By Lemma 2, the children are

$$ c_{d_k},c_{d_k-1},\ldots,c_1 $$

from left to right.

Step T3 sets

$$ \text{FIRST}k=c{d_k}, $$

and links

$$ c_{d_k}\to c_{d_k-1}\to\cdots\to c_1. $$

The last child $c_1$ receives null successor.

Therefore traversing

$$ \text{FIRST}_k,\text{NEXT} $$

visits precisely the children of $k$ in left-to-right order. ∎

Lemma 4

Whenever step T6 assigns a value to a node $c$,

$$ F_c=f(c). $$

Proof

Induction on depth.

Roots receive their prescribed values in T5, so the statement holds at depth $0$.

Assume it holds for node $p$. Let $c$ be any child of $p$. Step T6 assigns

$$ F_c=\Phi(c,F_p). $$

By the induction hypothesis,

$$ F_p=f(p). $$

Hence

$$ F_c = \Phi(c,f(p)) = f(c), $$

by the definition of a top-down locally defined function.

Thus the statement holds for nodes one level deeper. ∎

Theorem

Algorithm T computes $f(k)$ for every node $k$ of the forest.

Proof

By Lemma 1, T5 identifies all roots.

By Lemma 3, every node can enumerate its children correctly.

Each nonroot node is reached exactly once from its unique parent. When reached, its value is assigned correctly by Lemma 4.

Therefore every node receives exactly one value, and that value equals $f(k)$.

Hence Algorithm T computes the required top-down function throughout the forest. ∎

Complexity

Consider the first pass.

Each node is pushed onto $S$ exactly once and popped exactly once. Every child link $\text{NEXT}$ is created exactly once. Therefore the total work of T1-T4 is $O(n)$.

Consider the second pass.

Each node is pushed onto $Q$ exactly once and popped exactly once. Each parent-child edge is traversed exactly once while following the $\text{FIRST}$/$\text{NEXT}$ lists.
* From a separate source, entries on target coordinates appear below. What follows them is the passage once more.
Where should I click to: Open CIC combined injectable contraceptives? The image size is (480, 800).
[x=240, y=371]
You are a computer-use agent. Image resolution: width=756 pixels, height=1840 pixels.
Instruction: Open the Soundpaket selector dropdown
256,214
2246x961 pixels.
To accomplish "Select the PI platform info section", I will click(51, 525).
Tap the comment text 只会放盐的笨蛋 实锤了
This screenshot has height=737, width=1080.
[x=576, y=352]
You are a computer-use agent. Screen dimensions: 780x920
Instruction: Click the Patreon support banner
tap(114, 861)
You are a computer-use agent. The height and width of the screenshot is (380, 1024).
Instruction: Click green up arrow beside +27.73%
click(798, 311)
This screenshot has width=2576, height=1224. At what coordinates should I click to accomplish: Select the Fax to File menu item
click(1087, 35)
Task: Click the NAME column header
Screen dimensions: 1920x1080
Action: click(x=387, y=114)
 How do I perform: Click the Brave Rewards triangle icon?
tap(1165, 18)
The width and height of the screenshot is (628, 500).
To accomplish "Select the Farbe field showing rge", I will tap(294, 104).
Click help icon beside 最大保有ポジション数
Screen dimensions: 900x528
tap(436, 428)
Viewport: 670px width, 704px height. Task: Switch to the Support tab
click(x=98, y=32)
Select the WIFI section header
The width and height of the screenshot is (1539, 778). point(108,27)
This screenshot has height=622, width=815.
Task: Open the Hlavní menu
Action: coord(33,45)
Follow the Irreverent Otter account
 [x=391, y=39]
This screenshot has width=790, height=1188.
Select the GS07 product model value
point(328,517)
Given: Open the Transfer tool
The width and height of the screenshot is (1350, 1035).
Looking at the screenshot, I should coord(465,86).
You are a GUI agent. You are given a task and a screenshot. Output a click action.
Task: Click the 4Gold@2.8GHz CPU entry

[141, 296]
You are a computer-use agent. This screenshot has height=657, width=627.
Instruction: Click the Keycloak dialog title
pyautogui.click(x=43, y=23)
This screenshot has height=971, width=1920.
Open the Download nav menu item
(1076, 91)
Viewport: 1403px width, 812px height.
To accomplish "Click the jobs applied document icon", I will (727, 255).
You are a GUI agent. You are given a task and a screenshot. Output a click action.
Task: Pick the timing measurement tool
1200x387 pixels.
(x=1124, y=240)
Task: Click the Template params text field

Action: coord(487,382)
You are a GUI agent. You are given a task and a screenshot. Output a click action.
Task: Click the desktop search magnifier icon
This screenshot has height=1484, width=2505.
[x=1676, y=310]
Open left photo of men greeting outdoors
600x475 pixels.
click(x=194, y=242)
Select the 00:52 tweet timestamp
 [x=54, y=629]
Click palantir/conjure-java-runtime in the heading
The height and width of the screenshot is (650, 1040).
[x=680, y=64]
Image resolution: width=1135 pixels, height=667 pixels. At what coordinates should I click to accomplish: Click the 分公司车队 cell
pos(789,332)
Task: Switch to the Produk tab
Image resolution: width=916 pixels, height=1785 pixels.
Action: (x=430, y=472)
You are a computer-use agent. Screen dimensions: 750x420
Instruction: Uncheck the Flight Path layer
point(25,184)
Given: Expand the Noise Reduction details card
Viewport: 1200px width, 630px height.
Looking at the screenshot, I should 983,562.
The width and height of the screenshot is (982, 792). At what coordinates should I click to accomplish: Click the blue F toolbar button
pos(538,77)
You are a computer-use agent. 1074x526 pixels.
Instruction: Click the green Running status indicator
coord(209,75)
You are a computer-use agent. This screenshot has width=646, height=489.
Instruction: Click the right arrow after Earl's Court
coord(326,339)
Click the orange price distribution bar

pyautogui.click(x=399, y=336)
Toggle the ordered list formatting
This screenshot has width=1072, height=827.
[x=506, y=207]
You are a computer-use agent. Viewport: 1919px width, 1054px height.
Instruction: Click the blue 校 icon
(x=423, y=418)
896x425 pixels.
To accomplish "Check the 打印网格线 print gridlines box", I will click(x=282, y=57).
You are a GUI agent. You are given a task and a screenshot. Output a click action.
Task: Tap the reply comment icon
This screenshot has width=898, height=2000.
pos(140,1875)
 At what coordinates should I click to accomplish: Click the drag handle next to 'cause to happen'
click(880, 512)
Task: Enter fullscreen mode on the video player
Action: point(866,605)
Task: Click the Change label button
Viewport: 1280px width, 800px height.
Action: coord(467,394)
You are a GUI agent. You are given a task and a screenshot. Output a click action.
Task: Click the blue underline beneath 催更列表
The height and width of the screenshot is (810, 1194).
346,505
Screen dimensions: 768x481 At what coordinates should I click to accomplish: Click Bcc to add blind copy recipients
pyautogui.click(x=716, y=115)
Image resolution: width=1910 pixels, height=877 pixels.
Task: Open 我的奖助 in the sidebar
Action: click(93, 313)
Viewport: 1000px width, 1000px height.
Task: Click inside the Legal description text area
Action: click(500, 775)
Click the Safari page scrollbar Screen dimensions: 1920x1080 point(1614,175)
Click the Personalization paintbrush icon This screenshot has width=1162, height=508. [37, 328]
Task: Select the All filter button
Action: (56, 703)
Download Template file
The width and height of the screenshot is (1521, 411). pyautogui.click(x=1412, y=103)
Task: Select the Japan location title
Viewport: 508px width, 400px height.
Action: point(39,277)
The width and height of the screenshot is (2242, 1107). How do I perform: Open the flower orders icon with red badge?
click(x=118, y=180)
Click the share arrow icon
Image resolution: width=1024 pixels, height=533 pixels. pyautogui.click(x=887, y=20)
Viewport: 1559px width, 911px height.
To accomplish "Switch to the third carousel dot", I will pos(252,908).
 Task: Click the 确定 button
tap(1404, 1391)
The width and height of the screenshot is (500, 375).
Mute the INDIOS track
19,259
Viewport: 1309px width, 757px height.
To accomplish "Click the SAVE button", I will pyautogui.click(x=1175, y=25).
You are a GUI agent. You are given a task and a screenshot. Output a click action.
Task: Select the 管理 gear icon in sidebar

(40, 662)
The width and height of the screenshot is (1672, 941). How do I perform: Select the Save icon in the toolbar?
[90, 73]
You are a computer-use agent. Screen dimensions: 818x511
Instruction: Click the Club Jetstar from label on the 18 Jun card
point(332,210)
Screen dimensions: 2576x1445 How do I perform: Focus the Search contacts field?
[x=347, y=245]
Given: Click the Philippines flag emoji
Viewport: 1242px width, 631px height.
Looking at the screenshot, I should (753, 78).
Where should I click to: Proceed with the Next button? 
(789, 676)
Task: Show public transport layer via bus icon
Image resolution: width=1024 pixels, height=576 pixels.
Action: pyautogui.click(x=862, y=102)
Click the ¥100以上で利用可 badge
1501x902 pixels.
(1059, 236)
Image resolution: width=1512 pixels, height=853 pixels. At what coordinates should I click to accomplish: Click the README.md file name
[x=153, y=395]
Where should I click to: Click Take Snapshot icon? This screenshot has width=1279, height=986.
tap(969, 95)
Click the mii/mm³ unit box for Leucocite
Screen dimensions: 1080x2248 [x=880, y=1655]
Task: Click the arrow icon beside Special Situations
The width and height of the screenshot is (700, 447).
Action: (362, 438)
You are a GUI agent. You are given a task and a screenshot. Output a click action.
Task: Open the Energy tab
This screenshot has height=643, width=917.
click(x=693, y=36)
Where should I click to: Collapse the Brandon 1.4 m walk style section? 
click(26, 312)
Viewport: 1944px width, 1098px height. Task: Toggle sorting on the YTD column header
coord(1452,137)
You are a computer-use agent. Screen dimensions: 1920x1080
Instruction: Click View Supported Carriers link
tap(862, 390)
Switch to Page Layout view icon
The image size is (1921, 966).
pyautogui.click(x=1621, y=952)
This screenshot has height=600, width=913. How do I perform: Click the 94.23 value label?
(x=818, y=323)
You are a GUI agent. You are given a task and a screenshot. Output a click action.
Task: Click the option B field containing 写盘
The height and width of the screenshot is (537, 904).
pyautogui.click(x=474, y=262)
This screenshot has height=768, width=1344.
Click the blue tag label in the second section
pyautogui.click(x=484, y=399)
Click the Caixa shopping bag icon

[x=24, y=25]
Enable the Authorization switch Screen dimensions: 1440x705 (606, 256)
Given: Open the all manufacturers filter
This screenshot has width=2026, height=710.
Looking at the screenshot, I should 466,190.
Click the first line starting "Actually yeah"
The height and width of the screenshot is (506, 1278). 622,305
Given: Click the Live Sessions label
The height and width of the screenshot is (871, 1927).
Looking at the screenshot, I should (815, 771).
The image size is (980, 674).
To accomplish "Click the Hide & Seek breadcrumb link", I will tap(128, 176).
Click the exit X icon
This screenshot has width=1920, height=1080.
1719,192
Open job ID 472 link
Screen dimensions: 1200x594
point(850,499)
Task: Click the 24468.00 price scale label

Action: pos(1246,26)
Therefore the total work of T5-T7 is also $O(n)$.

Hence the overall running time is

$$ O(n), $$

and the auxiliary storage is

$$ O(n). $$

This is directly analogous to Algorithm $F$: a single postorder scan builds the necessary stack structure, and a subsequent stack-driven traversal evaluates the top-down function at every node.